Trecho do documento:
A 1ª Vara de Augustinópolis determinou o afastamento cautelar da prefeita de Praia Norte, Bruna Gabrielle Neves Pires de Araújo, conhecida politicamente como “Bruna do Ho-Che-Min”, pelo prazo inicial de 90 dias. A medida foi tomada no âmbito da Ação Civil de Improbidade Administrativa nº 0000702-29.2026.8.27.2710, movida pelo Ministério Público do Estado do Tocantins (MPTO).
Além do afastamento, a decisão judicial também decretou a indisponibilidade de bens da prefeita, do chefe do Controle Interno do município, Phablo Hangel Gomes dos Reis, da servidora pública Francisca de Araújo Santos e da empresa Realeza Construções Ltda.
Segundo o Ministério Público, há indícios de um suposto esquema de desvio de recursos públicos envolvendo contratos firmados entre a Prefeitura de Praia Norte e a empresa investigada. Os contratos somam aproximadamente R$ 4,48 milhões e abrangem serviços como locação de veículos, recuperação de estradas vicinais, reformas e construções.

Dados coletados
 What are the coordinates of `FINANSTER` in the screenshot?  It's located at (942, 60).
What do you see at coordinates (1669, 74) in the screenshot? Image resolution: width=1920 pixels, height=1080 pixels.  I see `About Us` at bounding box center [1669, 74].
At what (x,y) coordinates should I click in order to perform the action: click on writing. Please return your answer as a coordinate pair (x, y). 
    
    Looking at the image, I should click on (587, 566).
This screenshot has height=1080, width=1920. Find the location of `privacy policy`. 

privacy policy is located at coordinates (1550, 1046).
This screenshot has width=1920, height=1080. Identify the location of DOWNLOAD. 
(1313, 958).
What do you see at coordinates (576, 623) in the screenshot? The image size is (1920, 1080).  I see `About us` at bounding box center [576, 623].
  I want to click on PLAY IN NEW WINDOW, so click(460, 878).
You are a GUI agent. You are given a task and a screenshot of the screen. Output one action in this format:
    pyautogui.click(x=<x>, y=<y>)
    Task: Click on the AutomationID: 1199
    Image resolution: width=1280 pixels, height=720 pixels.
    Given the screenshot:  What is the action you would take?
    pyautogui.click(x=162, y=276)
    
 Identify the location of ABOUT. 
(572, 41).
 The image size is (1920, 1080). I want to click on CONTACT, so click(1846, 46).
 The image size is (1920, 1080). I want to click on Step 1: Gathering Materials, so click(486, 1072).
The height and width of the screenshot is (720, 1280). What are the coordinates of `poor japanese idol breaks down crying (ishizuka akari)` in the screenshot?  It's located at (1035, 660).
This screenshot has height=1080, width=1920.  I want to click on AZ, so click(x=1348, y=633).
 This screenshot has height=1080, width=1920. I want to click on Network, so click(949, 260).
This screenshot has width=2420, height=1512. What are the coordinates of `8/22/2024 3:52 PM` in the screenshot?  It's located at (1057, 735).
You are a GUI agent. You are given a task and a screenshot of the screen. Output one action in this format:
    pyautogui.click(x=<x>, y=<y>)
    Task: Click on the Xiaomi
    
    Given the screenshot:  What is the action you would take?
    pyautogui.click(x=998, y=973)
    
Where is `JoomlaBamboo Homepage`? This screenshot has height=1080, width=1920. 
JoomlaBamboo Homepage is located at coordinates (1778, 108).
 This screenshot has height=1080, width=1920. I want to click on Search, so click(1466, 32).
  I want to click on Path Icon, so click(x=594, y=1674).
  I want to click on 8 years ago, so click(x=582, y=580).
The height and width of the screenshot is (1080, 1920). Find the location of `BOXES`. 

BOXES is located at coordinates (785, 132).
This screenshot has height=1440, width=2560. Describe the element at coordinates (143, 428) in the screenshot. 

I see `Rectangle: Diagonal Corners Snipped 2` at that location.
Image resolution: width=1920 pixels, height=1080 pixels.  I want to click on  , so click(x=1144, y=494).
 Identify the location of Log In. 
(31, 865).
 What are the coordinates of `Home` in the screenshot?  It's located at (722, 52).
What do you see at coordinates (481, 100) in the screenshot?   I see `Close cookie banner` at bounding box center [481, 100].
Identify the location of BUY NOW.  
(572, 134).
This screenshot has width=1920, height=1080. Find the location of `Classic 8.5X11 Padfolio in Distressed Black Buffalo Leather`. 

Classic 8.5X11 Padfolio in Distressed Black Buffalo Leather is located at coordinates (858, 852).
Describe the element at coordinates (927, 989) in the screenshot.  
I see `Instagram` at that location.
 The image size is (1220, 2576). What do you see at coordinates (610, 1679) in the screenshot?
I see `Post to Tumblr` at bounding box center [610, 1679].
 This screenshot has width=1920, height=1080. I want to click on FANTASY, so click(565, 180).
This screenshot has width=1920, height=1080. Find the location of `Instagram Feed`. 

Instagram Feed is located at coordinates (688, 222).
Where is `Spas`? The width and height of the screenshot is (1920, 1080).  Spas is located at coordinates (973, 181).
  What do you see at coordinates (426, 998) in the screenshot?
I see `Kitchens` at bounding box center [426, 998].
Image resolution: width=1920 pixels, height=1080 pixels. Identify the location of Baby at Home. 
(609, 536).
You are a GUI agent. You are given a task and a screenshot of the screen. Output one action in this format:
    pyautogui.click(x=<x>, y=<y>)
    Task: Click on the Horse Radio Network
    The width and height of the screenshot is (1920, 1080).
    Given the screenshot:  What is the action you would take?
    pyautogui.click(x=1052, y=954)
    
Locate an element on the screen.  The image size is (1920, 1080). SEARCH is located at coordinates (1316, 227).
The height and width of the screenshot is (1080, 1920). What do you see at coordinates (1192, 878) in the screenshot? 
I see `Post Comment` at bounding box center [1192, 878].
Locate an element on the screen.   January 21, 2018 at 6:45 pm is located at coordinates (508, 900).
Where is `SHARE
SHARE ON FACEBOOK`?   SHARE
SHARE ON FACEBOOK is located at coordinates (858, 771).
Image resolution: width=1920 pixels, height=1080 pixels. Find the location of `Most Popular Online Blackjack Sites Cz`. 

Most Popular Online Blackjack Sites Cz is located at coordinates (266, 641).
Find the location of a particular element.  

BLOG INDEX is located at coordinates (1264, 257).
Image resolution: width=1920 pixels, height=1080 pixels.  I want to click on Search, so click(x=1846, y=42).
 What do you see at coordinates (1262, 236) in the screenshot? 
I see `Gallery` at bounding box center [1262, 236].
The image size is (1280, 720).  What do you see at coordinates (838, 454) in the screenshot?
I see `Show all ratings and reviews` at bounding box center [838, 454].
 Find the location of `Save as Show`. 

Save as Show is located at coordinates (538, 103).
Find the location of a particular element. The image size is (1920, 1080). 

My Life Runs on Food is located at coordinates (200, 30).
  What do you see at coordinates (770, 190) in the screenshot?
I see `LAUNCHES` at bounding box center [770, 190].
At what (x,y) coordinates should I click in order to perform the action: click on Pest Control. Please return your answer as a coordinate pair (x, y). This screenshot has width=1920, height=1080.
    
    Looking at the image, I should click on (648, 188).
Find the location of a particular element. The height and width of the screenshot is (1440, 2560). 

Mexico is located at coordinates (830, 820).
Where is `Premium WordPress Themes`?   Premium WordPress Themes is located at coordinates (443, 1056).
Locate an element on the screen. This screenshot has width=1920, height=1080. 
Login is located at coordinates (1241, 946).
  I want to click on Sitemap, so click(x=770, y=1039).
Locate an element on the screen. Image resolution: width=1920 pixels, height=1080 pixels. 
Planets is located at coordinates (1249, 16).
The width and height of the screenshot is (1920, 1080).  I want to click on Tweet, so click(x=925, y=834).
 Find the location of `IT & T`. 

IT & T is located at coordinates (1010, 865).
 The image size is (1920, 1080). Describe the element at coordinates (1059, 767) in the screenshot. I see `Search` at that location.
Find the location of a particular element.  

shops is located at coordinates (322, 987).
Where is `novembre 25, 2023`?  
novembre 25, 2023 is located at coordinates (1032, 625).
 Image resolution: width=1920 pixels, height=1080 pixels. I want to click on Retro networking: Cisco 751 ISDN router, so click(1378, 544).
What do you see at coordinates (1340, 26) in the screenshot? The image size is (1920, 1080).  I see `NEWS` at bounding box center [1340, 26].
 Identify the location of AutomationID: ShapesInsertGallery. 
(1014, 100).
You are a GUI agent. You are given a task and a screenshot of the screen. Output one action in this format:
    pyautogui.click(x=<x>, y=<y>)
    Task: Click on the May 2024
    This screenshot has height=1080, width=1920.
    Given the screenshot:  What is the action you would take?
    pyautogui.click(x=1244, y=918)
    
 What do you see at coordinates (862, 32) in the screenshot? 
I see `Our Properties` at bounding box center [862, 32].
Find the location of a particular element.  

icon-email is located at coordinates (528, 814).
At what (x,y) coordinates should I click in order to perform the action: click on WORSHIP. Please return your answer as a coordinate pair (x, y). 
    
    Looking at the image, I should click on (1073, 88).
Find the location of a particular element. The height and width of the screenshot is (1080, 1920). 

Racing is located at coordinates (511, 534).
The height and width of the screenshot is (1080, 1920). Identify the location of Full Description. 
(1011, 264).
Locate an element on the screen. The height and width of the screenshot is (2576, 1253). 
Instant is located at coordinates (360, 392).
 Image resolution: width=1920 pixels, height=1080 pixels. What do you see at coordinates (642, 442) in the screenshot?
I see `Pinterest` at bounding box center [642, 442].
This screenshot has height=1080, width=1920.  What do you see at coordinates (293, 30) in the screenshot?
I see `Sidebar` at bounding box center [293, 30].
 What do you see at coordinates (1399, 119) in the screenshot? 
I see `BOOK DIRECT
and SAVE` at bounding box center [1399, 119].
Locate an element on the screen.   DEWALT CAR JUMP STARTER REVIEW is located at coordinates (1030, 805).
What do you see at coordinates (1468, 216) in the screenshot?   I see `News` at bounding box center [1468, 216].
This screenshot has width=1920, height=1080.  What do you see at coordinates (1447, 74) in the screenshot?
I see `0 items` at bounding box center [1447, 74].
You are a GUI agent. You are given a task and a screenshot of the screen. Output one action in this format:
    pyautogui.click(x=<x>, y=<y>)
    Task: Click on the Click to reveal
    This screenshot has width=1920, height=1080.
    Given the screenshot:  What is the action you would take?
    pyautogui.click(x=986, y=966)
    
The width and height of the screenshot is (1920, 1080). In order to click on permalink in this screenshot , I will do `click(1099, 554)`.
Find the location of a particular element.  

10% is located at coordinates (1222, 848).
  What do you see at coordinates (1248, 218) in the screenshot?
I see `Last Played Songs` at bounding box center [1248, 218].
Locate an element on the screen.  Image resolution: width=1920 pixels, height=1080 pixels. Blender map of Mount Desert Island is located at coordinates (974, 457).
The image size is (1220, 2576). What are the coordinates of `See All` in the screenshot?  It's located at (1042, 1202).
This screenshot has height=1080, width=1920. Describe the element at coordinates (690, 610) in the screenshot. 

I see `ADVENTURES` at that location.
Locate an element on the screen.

Instruções de trabalho:
**A)** Repita, sem nenhuma alteração, o trecho do texto sobre o afastamento da prefeita de Praia Norte que vai desde "A 1ª Vara de" até "do Tocantins (MPTO).".
**B)** Dê continuidade ao texto sobre o afastamento da prefeita de Praia Norte a partir do ponto em que ele termina.
Estes dados foram obtidos de uma fonte diferente.

Respostas por item:
**A)**
A 1ª Vara de Augustinópolis determinou o afastamento cautelar da prefeita de Praia Norte, Bruna Gabrielle Neves Pires de Araújo, conhecida politicamente como “Bruna do Ho-Che-Min”, pelo prazo inicial de 90 dias. A medida foi tomada no âmbito da Ação Civil de Improbidade Administrativa nº 0000702-29.2026.8.27.2710, movida pelo Ministério Público do Estado do Tocantins (MPTO).

**B)**
De acordo com a ação, a empresa teria sido criada apenas sete dias após um primeiro contrato firmado com Francisca de Araújo Santos ainda como pessoa física. O MP sustenta ainda que a Realeza Construções não possuiria sede física, funcionários, maquinário ou veículos próprios capazes de executar os serviços contratados.
Um dos pontos destacados na investigação envolve o Contrato nº 50, referente à recuperação de estradas vicinais. Conforme o Ministério Público, os serviços teriam sido realizados com máquinas da própria Prefeitura, enquanto os pagamentos eram efetuados à empresa contratada.
Na decisão, o juiz Jefferson David Asevedo Ramos afirmou existirem elementos suficientes que indicam a prática de atos dolosos de improbidade administrativa, além de risco ao resultado útil do processo caso os investigados permanecessem nos cargos.
O magistrado também citou possível risco de dilapidação patrimonial, incompatibilidade entre o capital social da empresa — declarado em R$ 800 mil — e a renda da sócia, além da ausência de estrutura operacional da contratada.
A decisão determina ainda que a Câmara Municipal seja comunicada para que o vice-prefeito assuma temporariamente a chefia do Executivo municipal durante o período de afastamento.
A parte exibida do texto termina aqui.